• **Problem to work on**:
The required answer is each line in the entries below where "Most" occurs.

• **Material to process**:
[Start of section]

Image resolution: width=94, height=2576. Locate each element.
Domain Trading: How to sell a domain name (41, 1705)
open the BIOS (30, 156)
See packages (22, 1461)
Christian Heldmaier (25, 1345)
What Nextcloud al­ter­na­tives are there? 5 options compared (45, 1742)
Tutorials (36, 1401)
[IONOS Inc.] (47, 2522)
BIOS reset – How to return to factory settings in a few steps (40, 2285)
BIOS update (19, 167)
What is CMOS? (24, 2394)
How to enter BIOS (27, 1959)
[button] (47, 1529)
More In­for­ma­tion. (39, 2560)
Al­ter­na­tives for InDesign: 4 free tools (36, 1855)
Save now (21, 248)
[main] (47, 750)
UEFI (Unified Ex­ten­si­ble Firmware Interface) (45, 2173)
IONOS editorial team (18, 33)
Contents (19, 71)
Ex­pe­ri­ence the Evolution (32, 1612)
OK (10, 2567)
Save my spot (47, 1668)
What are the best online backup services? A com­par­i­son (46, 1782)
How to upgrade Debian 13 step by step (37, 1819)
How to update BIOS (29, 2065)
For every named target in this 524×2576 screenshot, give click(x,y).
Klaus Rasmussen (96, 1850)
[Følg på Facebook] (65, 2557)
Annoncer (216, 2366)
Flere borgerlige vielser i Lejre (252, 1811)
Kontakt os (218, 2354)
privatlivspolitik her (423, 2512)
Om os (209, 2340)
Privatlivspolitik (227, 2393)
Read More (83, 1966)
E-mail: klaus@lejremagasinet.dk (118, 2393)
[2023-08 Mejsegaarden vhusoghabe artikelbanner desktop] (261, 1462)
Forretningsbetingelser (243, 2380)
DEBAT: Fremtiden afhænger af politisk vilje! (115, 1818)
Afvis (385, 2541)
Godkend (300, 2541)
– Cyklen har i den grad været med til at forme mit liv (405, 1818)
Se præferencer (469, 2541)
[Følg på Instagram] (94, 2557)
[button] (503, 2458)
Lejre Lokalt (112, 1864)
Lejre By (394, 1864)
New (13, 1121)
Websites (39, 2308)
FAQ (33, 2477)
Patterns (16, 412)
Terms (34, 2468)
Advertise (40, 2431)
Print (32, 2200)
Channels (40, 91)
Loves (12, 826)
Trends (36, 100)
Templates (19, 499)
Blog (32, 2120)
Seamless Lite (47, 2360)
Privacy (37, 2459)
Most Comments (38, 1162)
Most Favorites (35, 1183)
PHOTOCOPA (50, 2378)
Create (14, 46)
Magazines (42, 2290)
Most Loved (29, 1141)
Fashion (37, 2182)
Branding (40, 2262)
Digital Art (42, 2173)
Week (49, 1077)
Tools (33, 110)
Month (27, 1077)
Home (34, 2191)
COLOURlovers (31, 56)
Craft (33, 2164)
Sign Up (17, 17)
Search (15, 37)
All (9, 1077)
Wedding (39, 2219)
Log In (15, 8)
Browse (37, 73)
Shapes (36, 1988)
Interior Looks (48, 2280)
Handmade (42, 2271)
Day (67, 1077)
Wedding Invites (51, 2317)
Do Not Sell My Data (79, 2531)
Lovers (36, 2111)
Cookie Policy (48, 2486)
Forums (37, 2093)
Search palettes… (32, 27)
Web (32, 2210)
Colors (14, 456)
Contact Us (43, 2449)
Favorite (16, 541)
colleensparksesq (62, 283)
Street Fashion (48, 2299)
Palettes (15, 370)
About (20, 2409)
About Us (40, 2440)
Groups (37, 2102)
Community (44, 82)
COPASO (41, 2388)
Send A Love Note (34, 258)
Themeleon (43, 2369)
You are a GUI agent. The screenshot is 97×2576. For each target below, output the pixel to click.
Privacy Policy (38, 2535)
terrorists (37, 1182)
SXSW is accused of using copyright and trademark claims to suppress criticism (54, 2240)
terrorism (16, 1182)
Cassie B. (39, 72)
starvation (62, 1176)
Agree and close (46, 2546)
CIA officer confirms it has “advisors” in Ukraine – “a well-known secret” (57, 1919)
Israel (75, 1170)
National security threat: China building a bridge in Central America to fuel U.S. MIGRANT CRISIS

[End of section]

• **Answer section**:
Most Comments (38, 1162)
Most Favorites (35, 1183)
Most Loved (29, 1141)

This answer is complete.